**Problem A**
Reproduce the part of the dive training text that starts at the words "Once again we" and ends after the words "prevent every accident.", copied word for word.
**Problem B**
List every sentence in the dive training text that ends with a question mark.

**Text shown**
That's why we teach them what isn't a deadly situation and how to keep them from becoming deadly situations. If they are sinking in the water and can't breathe, they have screwed up big time. OTOH, there's no reason this should be a deadly situation, screwing up doesn't have to be the end. Solve your problems. Turning on your air will usually fix the problem. You can reach your valve, can't you? If you have no air or a faulty regulator that isn't delivering air, your buddy should be right there. No buddy? Dump your lead. Very negative rig? Dump the rig. I can come out of mine in less than a second.

The key to preventing panic is to feel in control of your situation. If you are in control, you are not afraid. If you are not afraid, you will not panic.
 
I was looking at IANTD standards a few days ago, pretty tough on instructors. Their water skills must be top notch and be about as comfortable in the water as a person can get. I would think this type of boot camp style skills assessment would be great to ensure that an instructor can handle themselves plus their students. A high experience level would be almost a certainty.

Once again we come back to instructors' teaching technique. It's always going to be up to the CD to make an appropriate decision, same as the instructor makes a similar decision to allow a student to get his learners permit. The person who signs their name and writes his number on the pic is the person guaranteeing proficiency, not the standard.

No standards change will prevent every accident.
Standards are in place to set a Bare *** Minimum of performance.
In the end, Dive professionals teach diving, not the standards.

**Dataset**
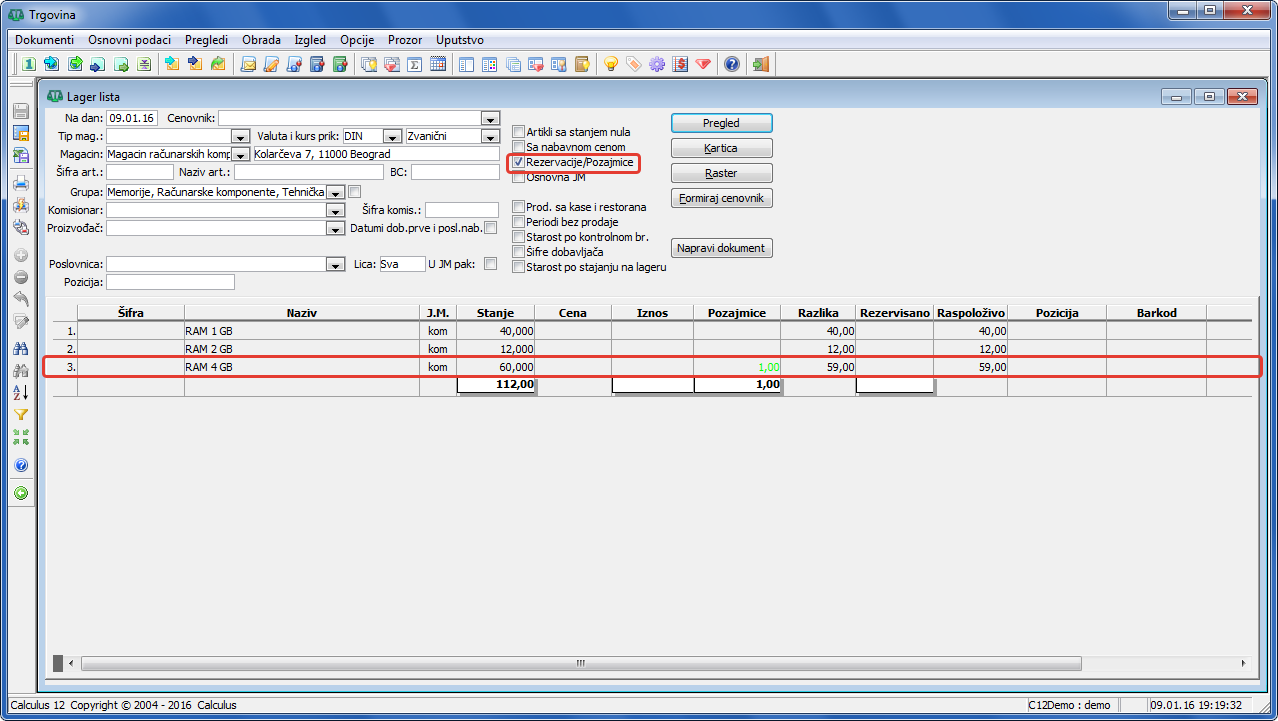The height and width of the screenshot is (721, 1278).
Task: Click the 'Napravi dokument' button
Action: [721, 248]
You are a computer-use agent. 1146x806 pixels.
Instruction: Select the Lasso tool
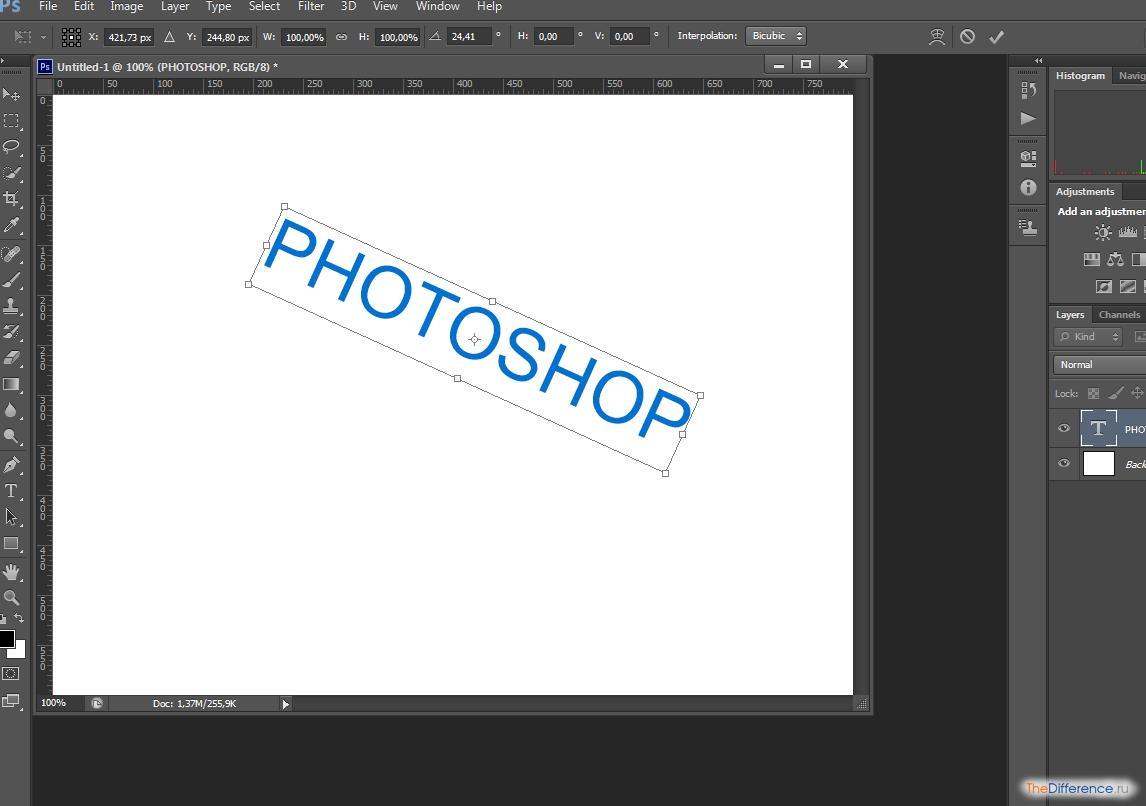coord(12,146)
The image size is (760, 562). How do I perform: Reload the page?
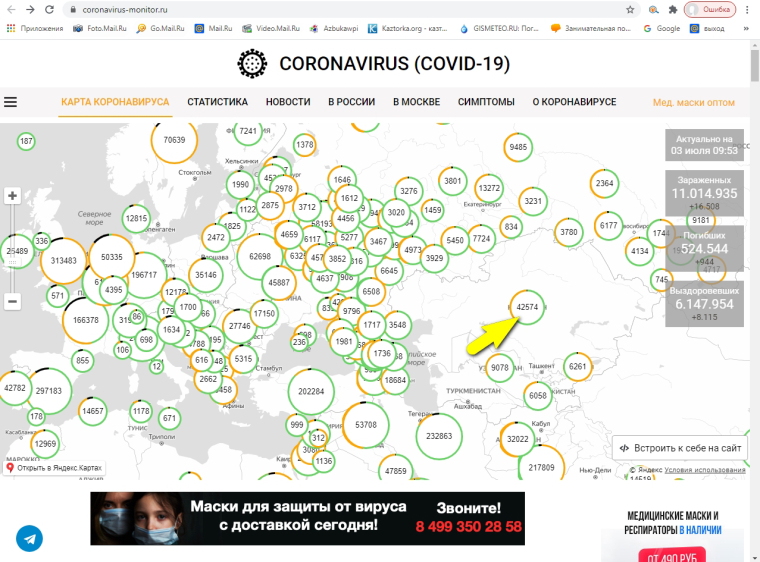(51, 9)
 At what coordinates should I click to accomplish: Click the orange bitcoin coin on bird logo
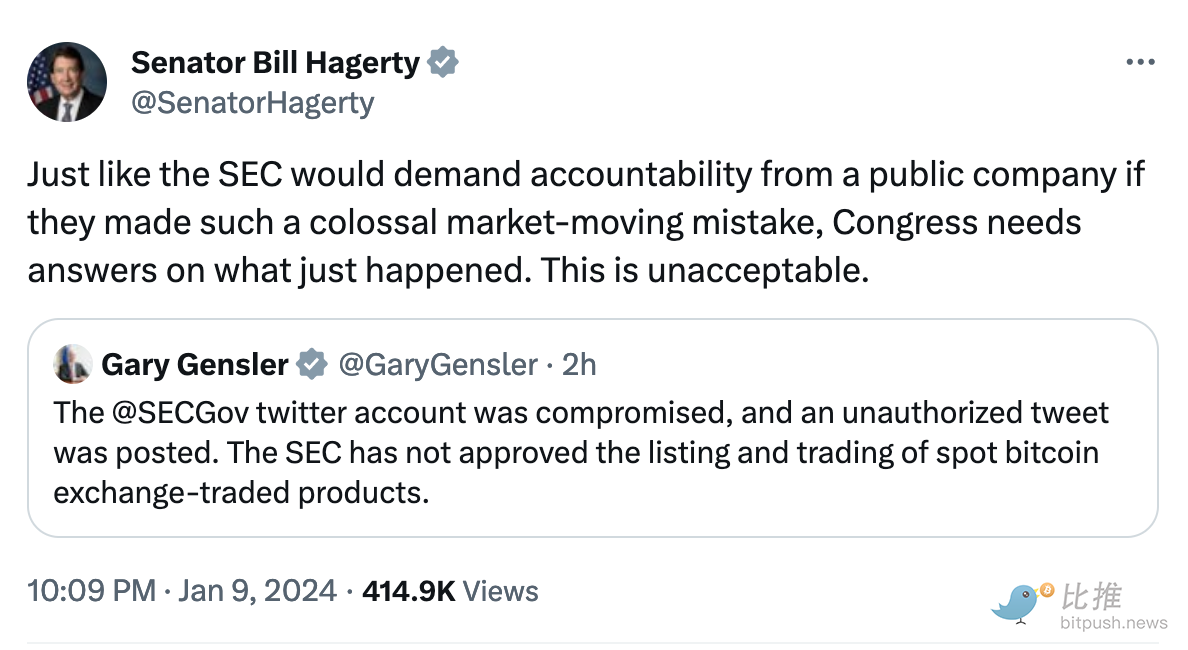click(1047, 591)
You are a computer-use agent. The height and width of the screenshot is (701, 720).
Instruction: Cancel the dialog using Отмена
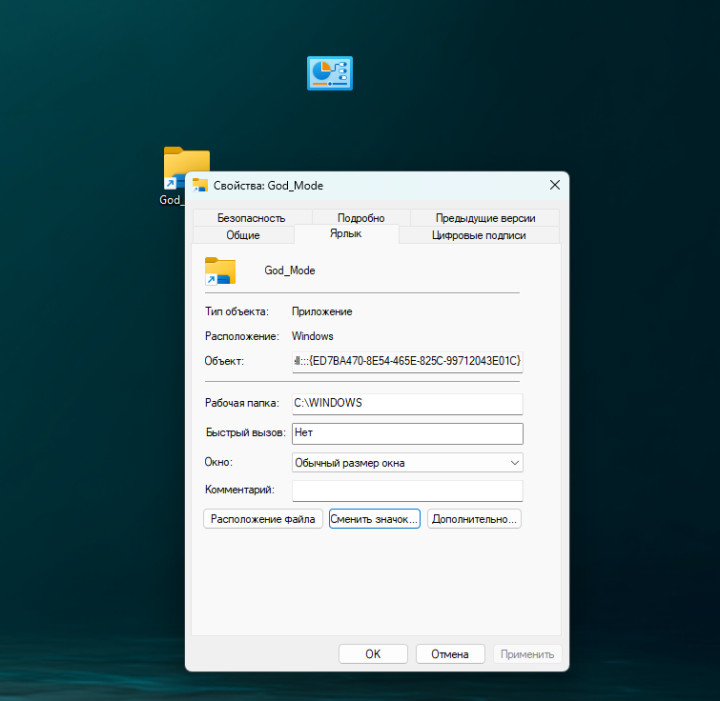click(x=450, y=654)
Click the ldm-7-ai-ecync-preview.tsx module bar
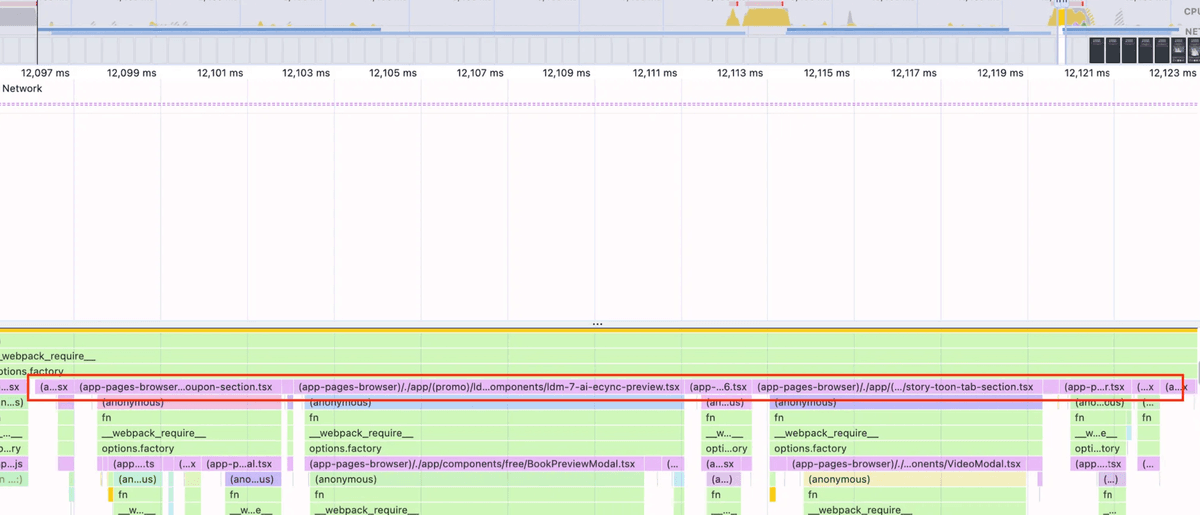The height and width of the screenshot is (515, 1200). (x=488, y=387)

**Answer space A**
Once again we come back to instructors' teaching technique. It's always going to be up to the CD to make an appropriate decision, same as the instructor makes a similar decision to allow a student to get his learners permit. The person who signs their name and writes his number on the pic is the person guaranteeing proficiency, not the standard.

No standards change will prevent every accident.

**Answer space B**
You can reach your valve, can't you?
No buddy?
Very negative rig?